However, Twitter, for all its usefulness, can be a colossal waste of time. The trick to making Twitter work for you is two-fold:
Rule #1 Only follow those who are discussing subjects of interest to you. With some quarter of a billion plus users on Twitter, there is a tremendous amount of noise. Pulling the signal out of the noise is your responsibility. My trick: before “following” someone I first look at their tweet stream and apply the 1:20 rule. If they make anymore than one tweet in 20 about some personal issue that does not directly pertain to HIT, I don’t bother following. Having followed that rule, at this point I have roughly a 1o:1 ratio of followers to followings.

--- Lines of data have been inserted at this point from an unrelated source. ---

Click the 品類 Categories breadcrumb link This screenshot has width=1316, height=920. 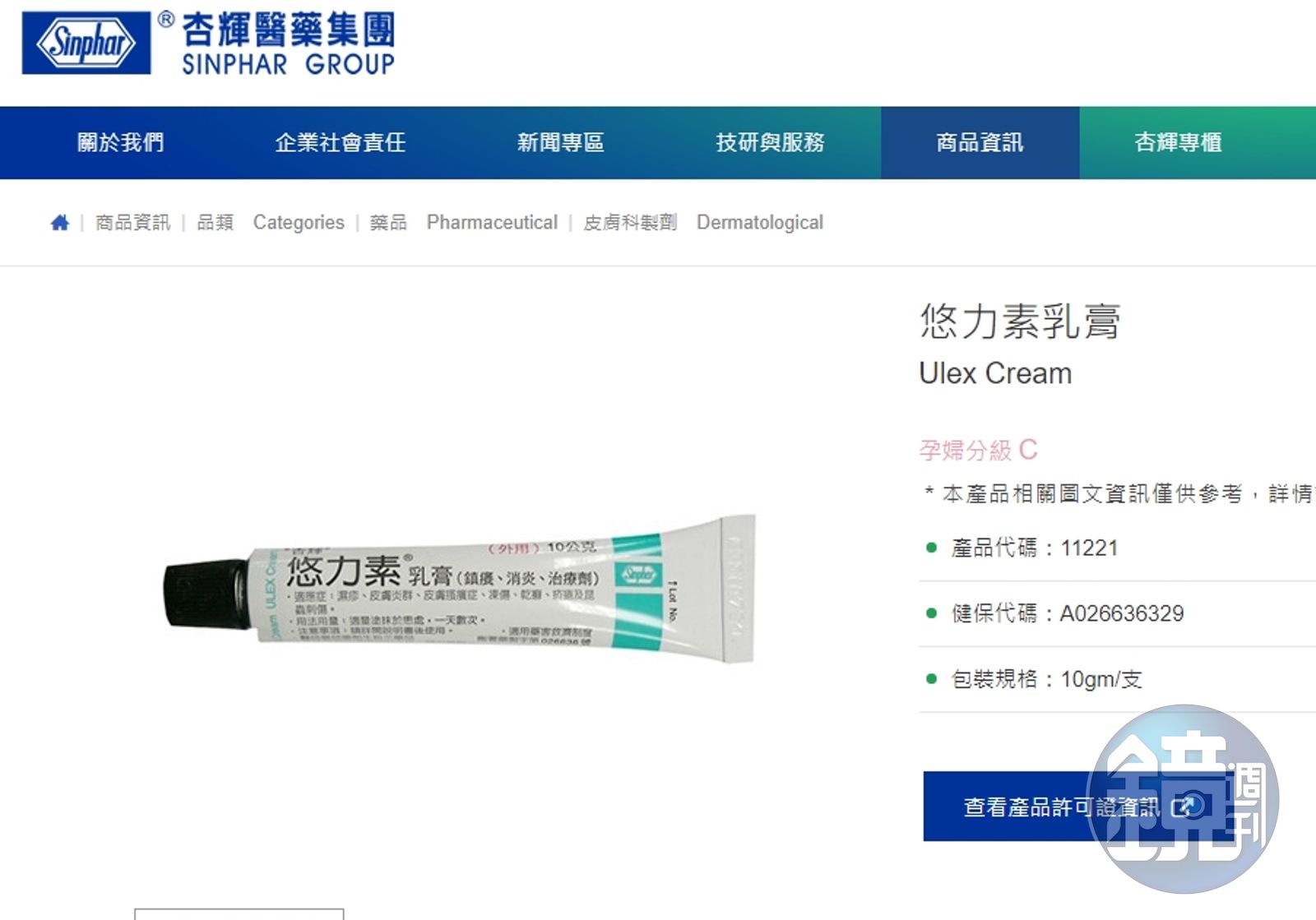tap(271, 223)

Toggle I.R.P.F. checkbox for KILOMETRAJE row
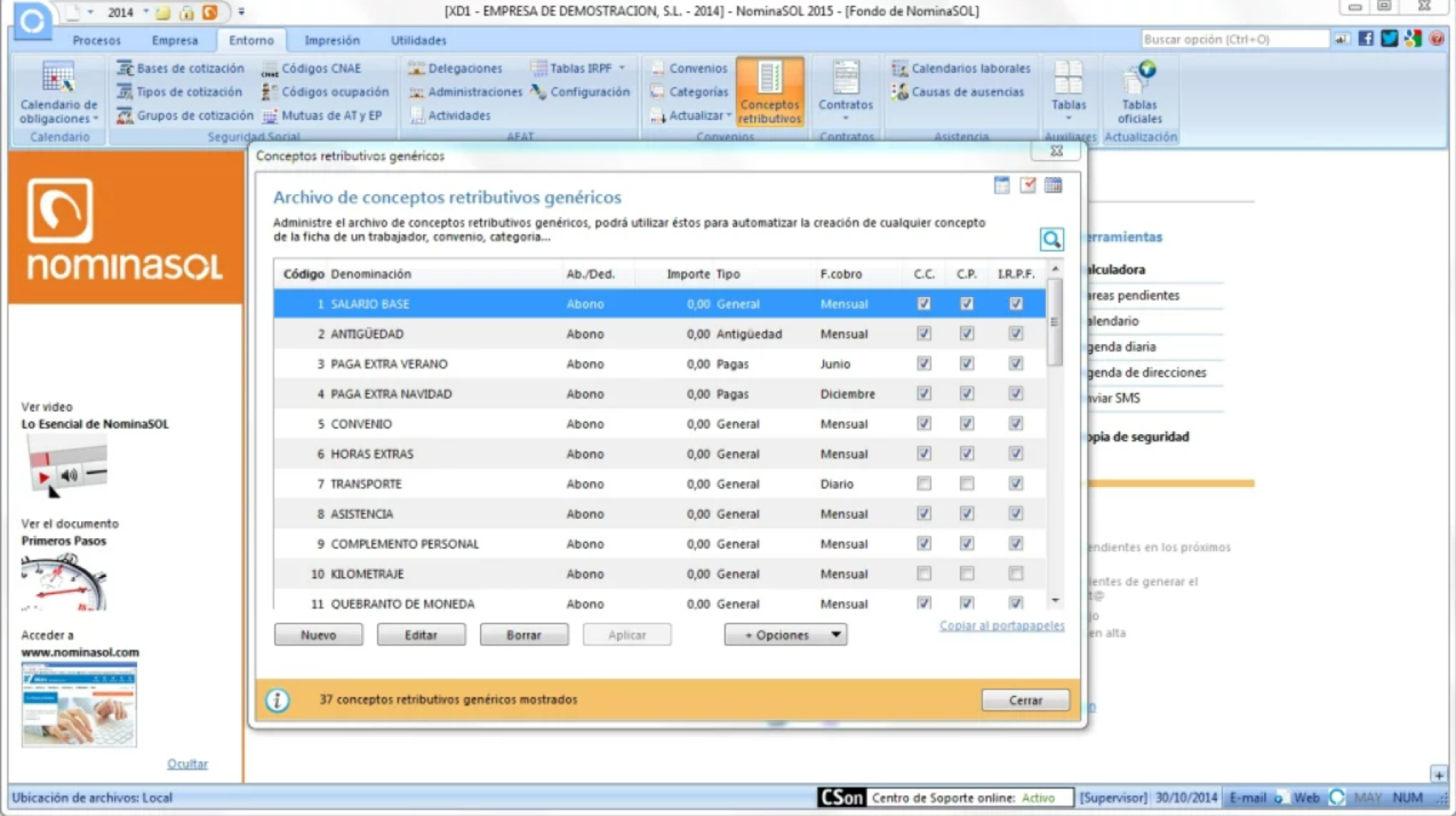click(x=1016, y=574)
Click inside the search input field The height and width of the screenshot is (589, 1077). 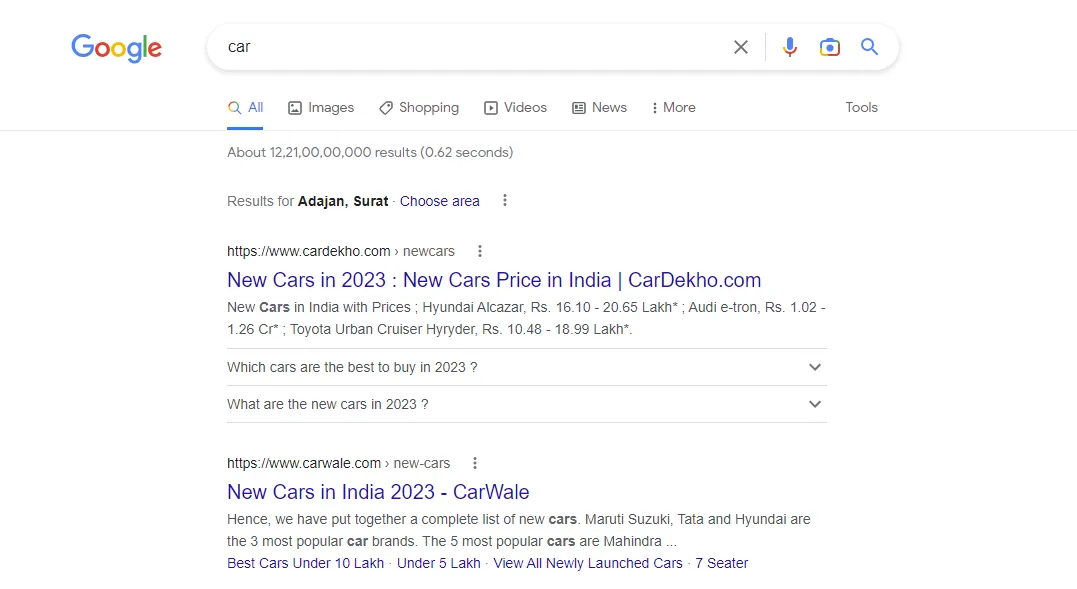470,47
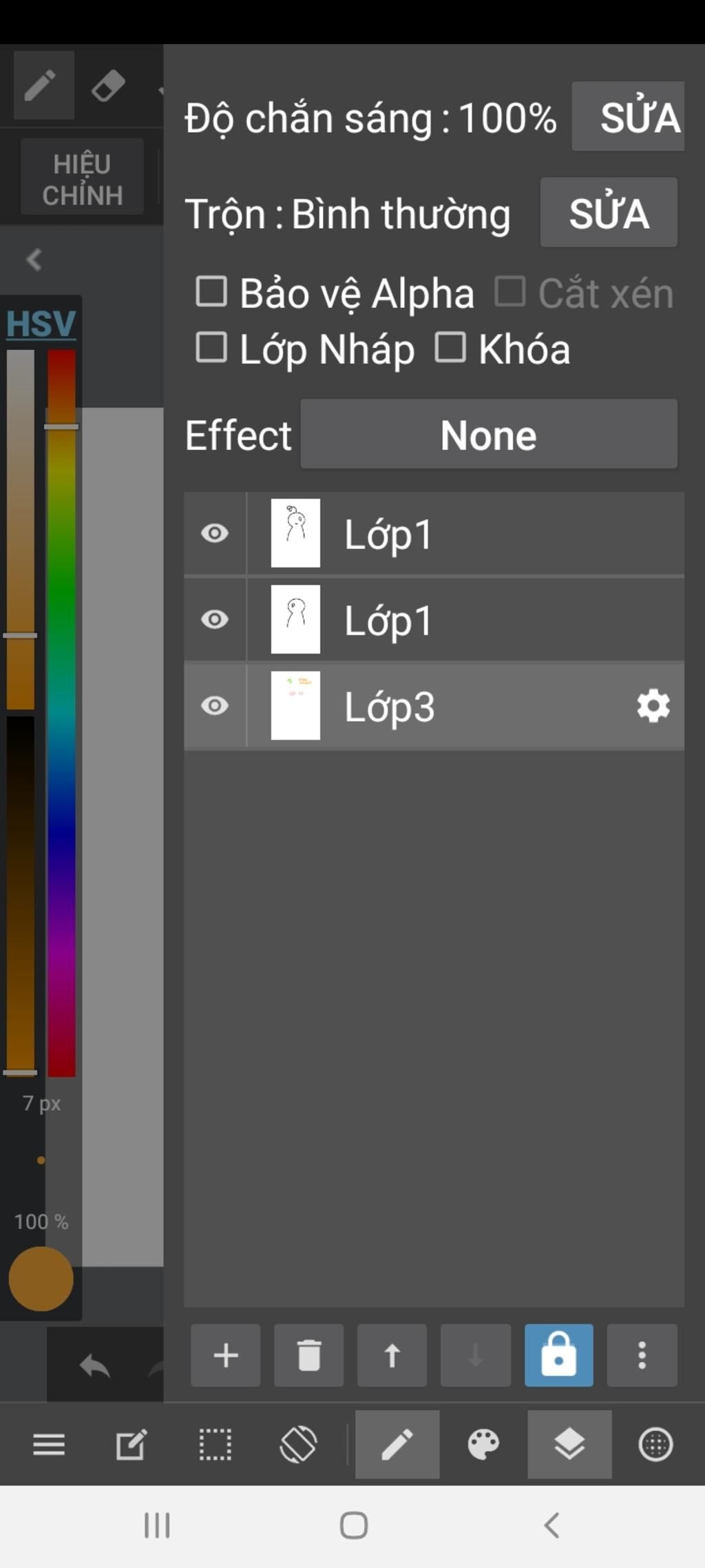Select the eraser tool at top
Image resolution: width=705 pixels, height=1568 pixels.
tap(108, 85)
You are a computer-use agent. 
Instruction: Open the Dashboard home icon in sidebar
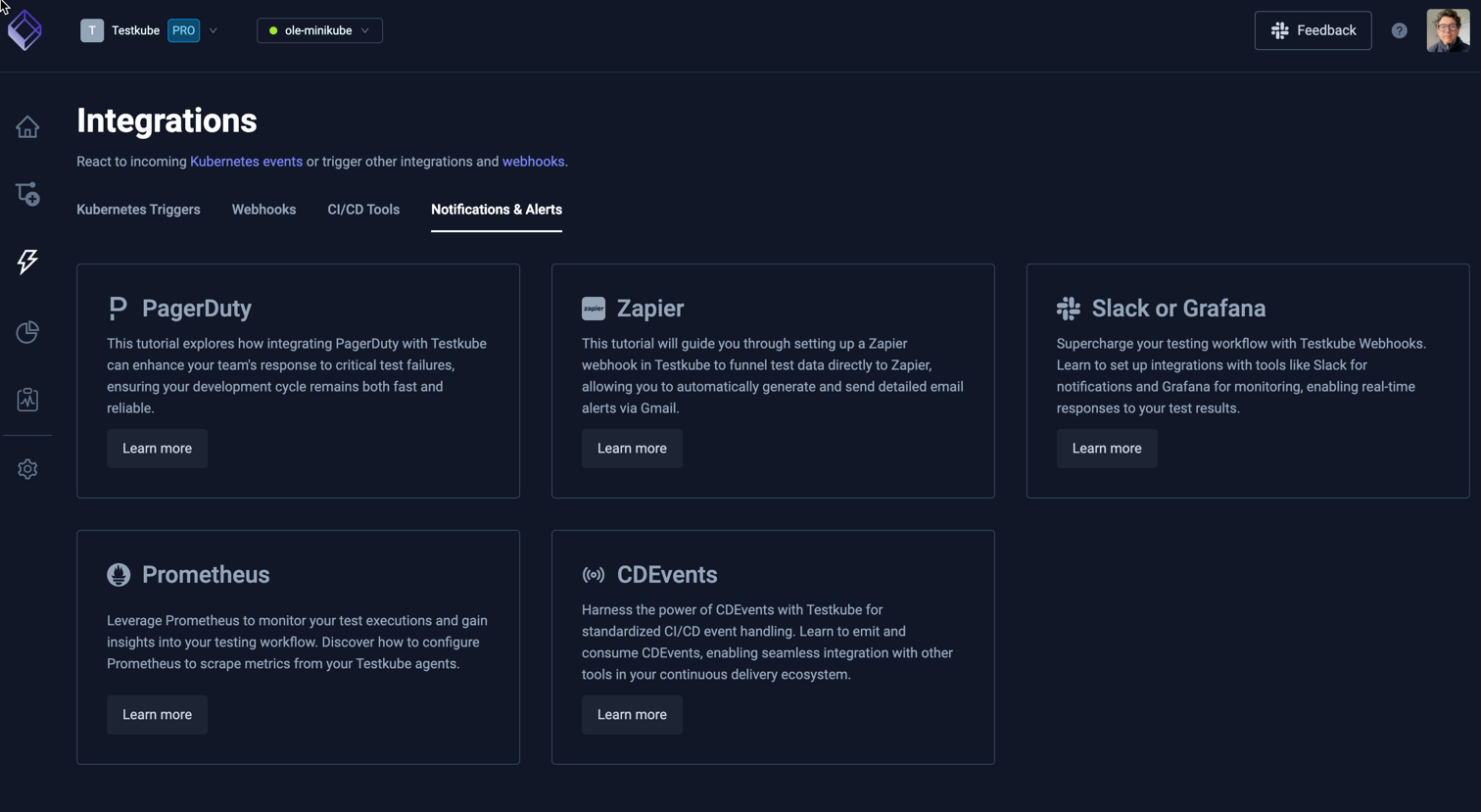coord(26,126)
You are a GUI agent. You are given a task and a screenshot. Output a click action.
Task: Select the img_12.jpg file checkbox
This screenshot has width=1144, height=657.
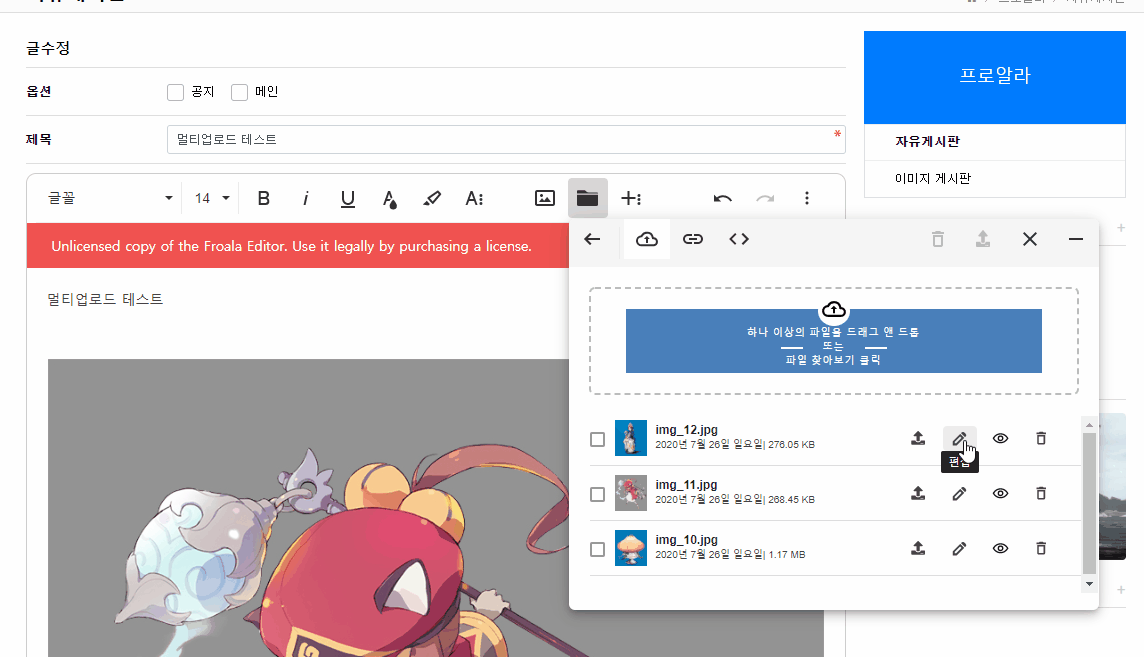point(597,439)
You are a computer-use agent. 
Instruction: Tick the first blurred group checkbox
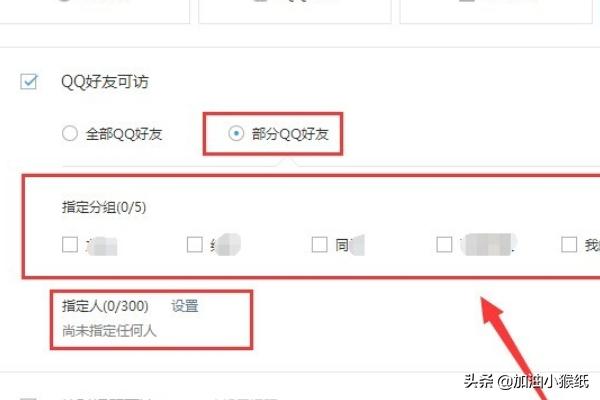(x=70, y=244)
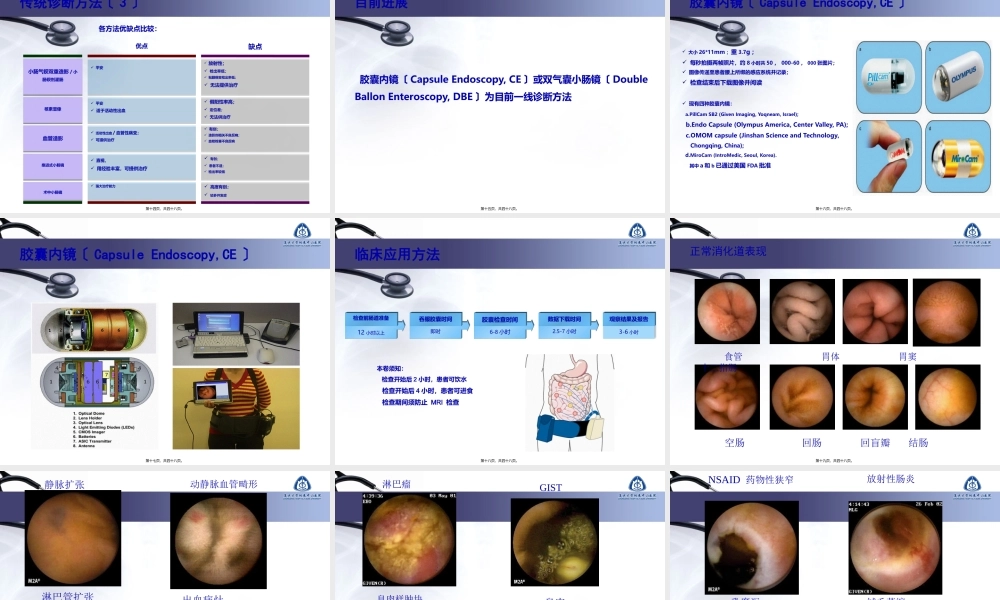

Rule #2 If you intend to follow rule one above, then by all means do likewise and don’t tweet unless you have something meaningful to say – give back to community. This is one area where a lot of healthcare brands fall down. They tweet far too much marketing and far too little knowledge. Sad thing is, most of these companies/orgs have a wealth of knowledge to share and could be contributing meaningfully to various conversations.
While some may poo-poo Twitter as the latest social media craze, I beg to differ. Give it a try, start slowly and give back to the community that you are a part of. You’ll be pleasantly surprised how much that community will give back to you.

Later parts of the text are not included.